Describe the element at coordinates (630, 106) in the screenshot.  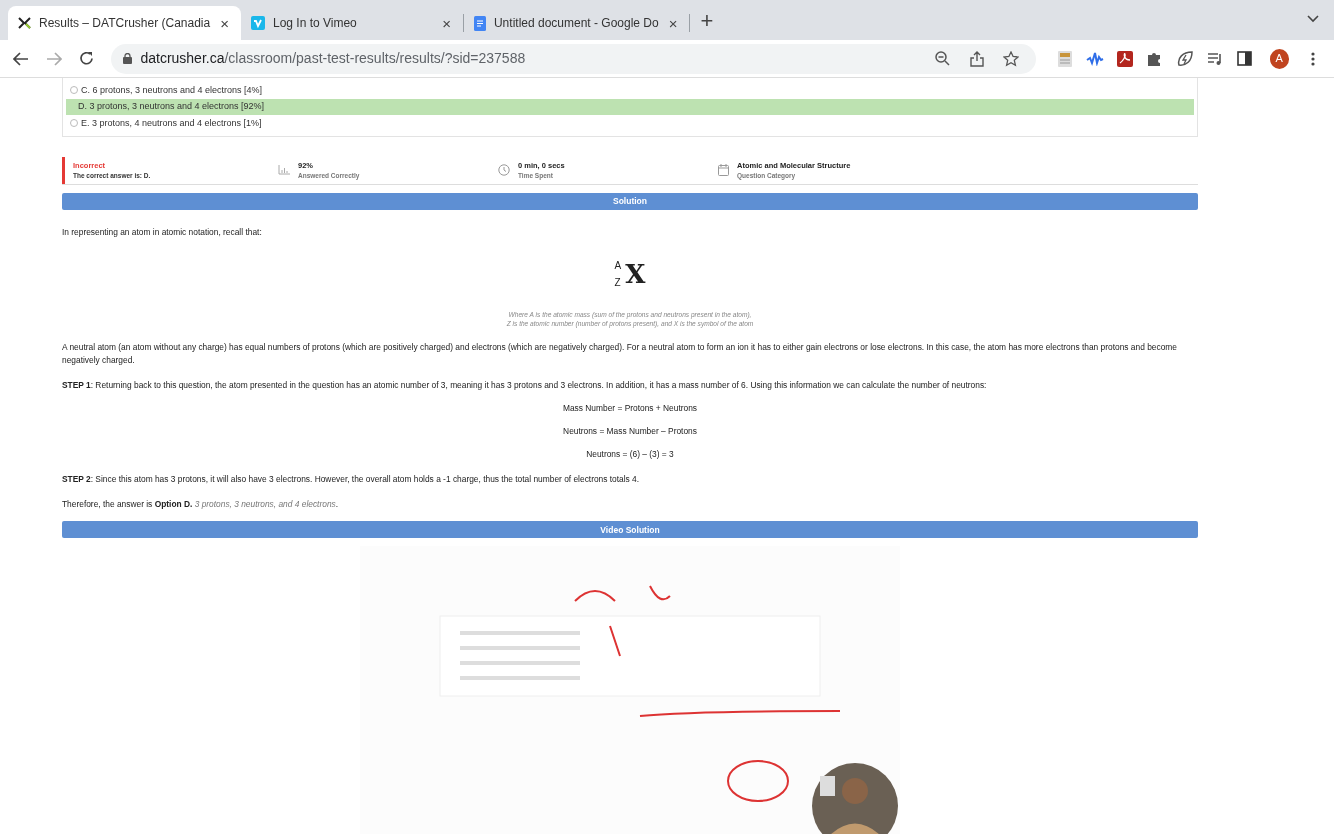
I see `answer-option: D. 3 protons, 3 neutrons and 4 electrons [92%]` at that location.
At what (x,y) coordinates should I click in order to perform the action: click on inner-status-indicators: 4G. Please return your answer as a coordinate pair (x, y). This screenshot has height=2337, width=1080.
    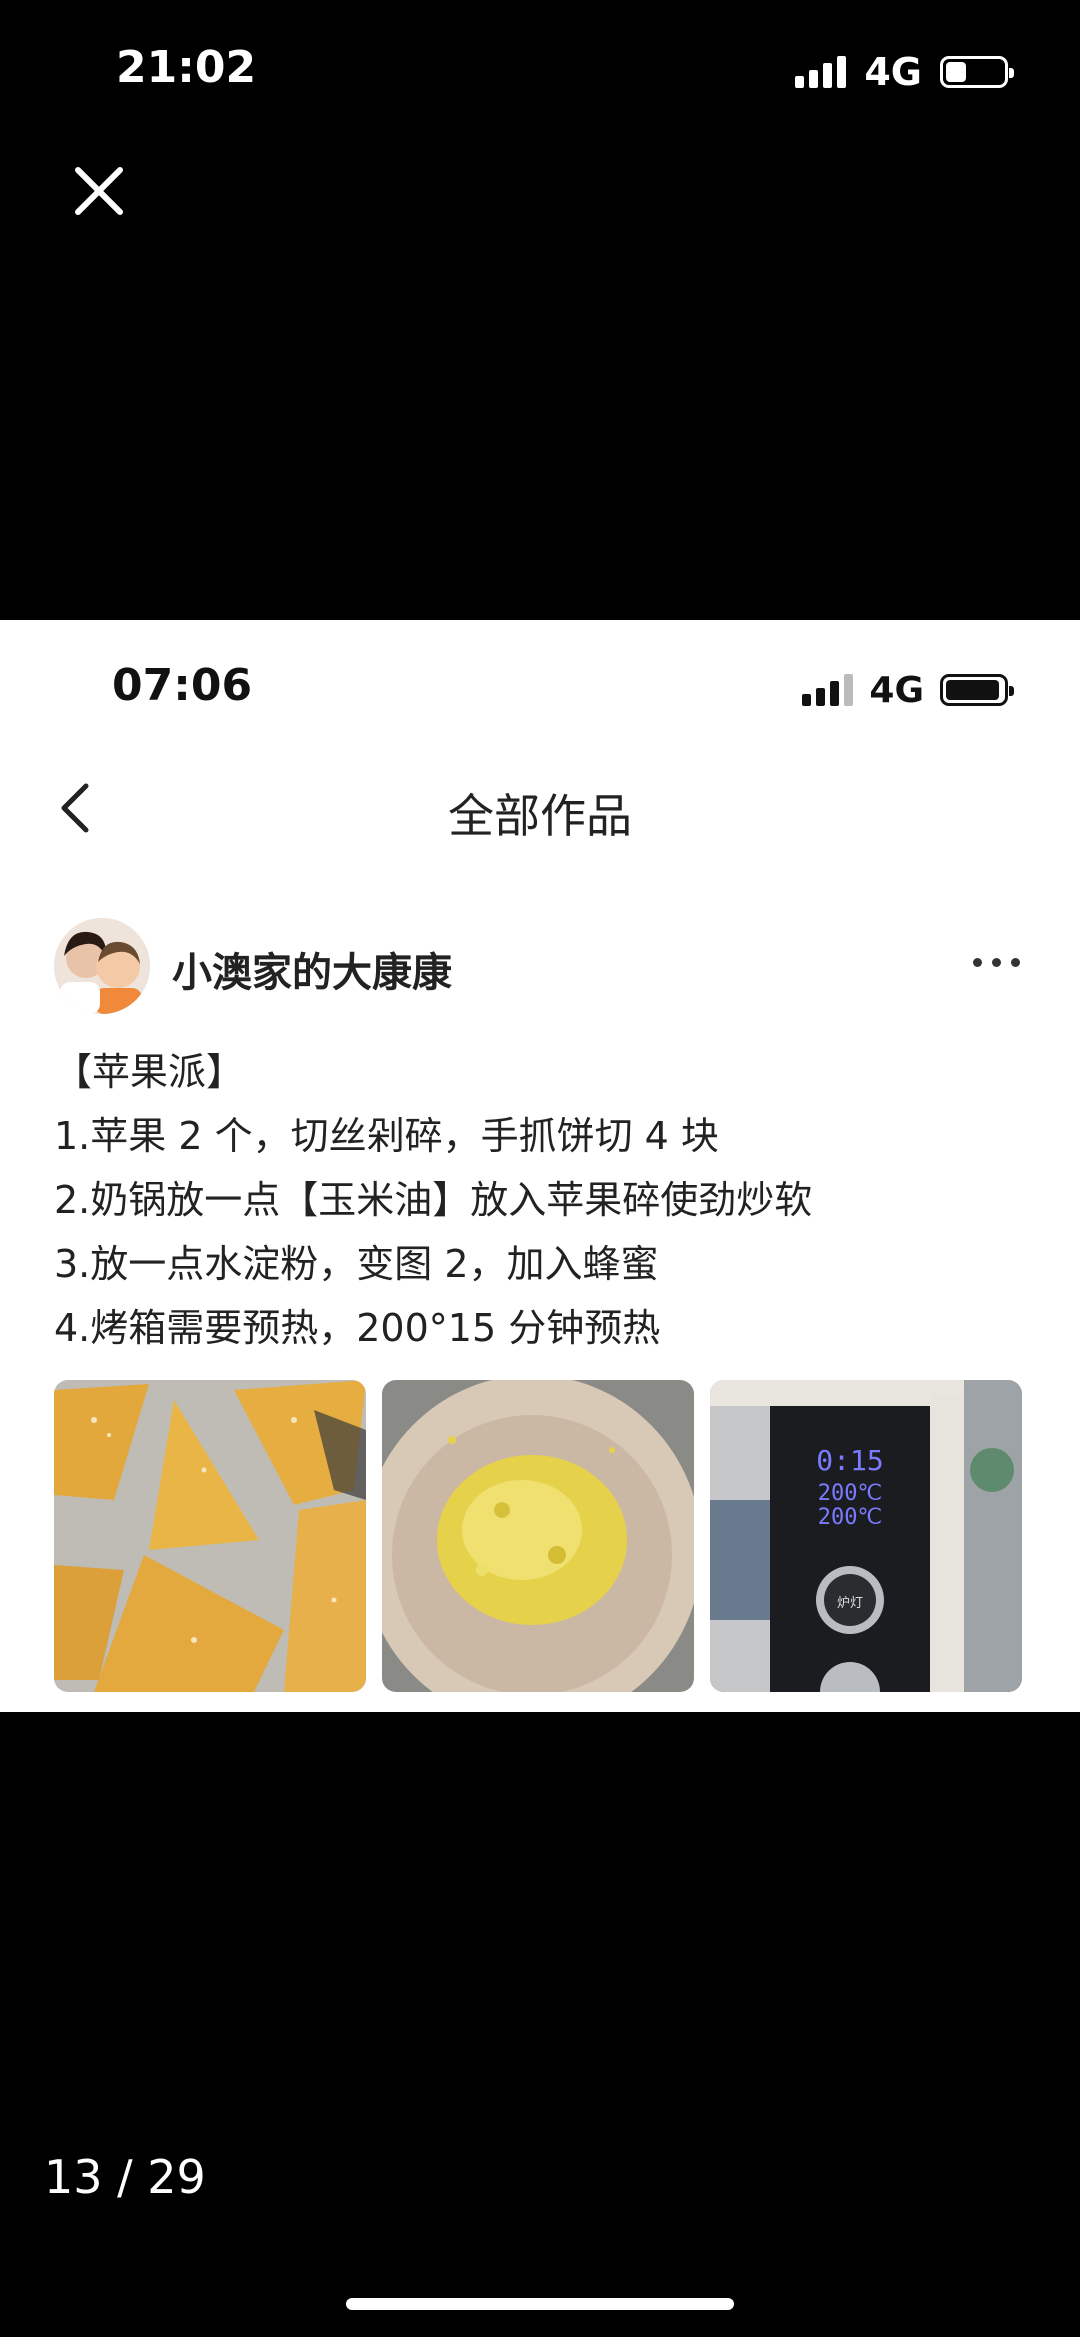
    Looking at the image, I should click on (908, 690).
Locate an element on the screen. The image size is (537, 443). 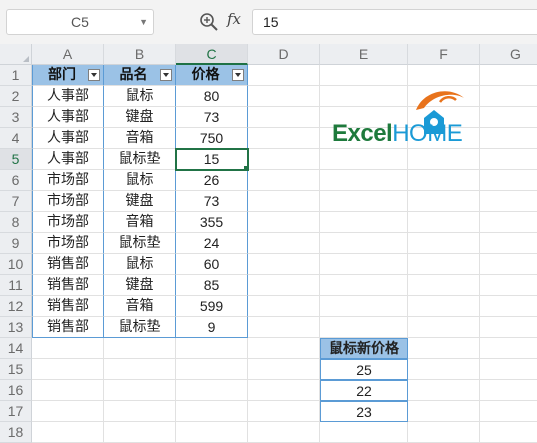
cell-a11: 销售部 is located at coordinates (68, 286).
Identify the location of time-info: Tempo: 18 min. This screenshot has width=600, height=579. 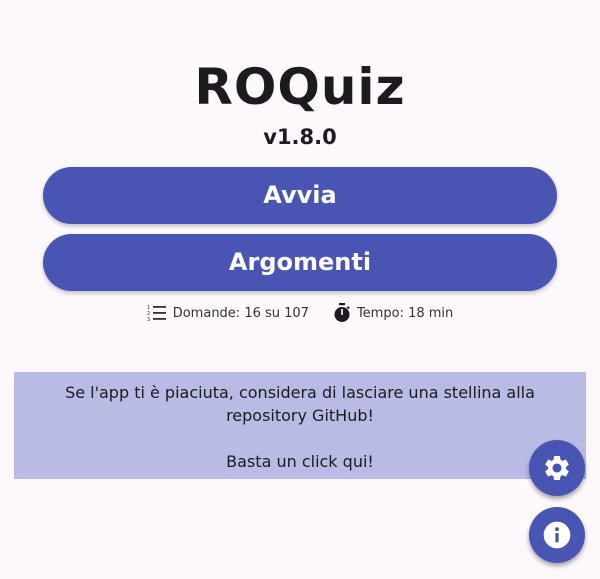
(393, 313).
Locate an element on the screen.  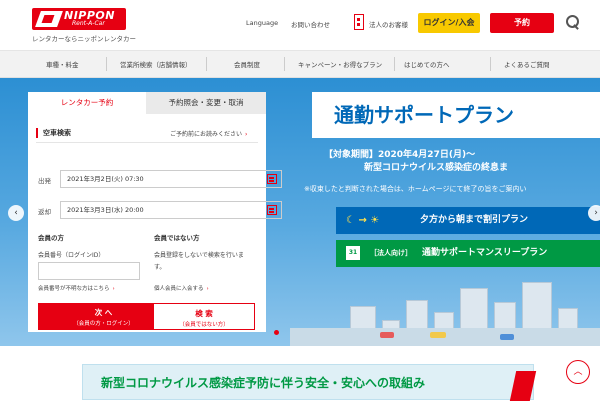
divider is located at coordinates (147, 142).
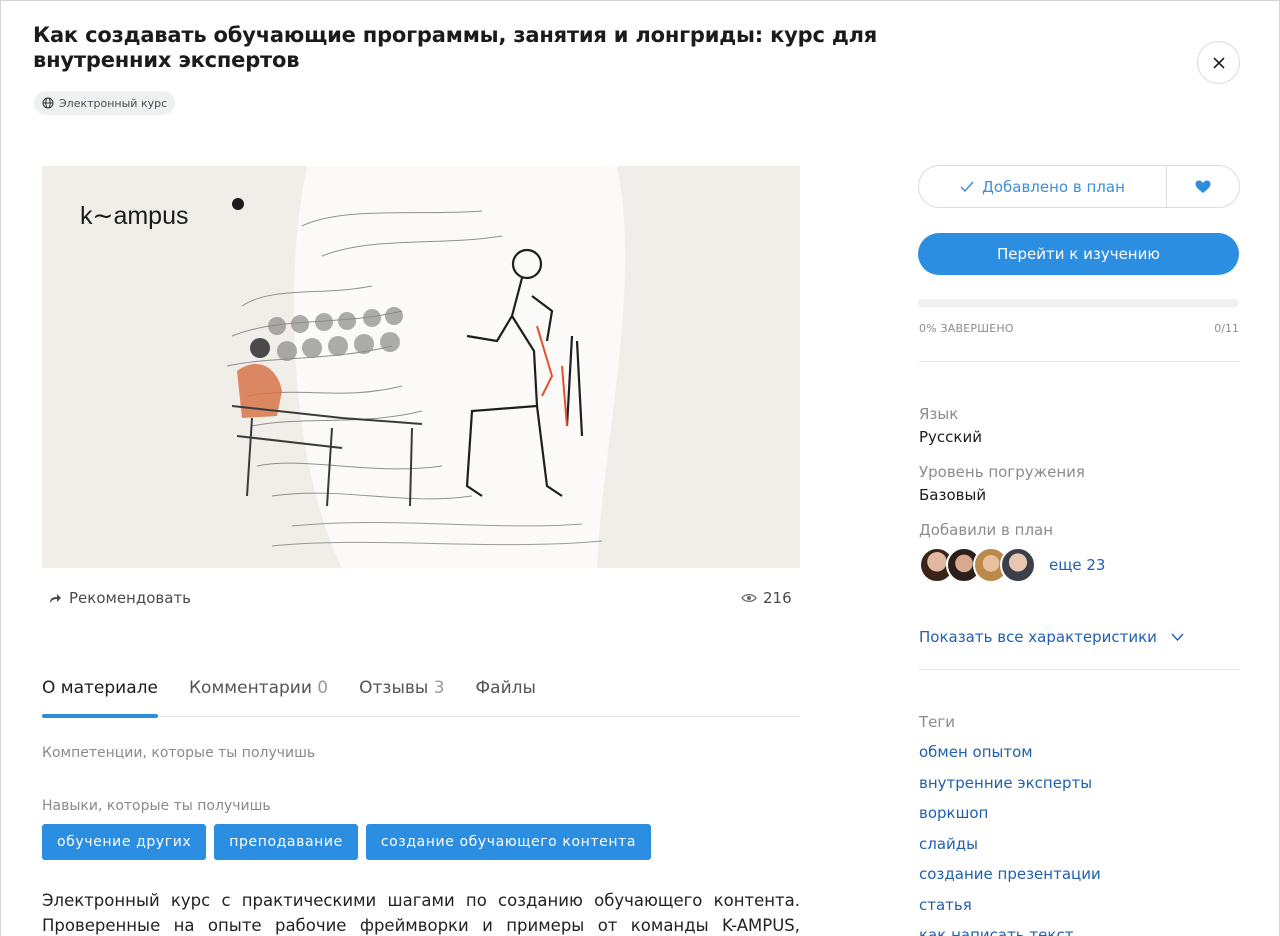 The image size is (1280, 936). I want to click on plan-actions: Добавлено в план, so click(1079, 186).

→ EXERCISE
Starting with the first line of the records and going on through the line with "at that location.", reproduce those lines with "coordinates" swapped for "position" and everything else unchanged. Leave the pictures out of the reproduced lines.

→ PROBLEM SOLUTION
Describe the element at position (630, 106) in the screenshot.  
I see `answer-option: D. 3 protons, 3 neutrons and 4 electrons [92%]` at that location.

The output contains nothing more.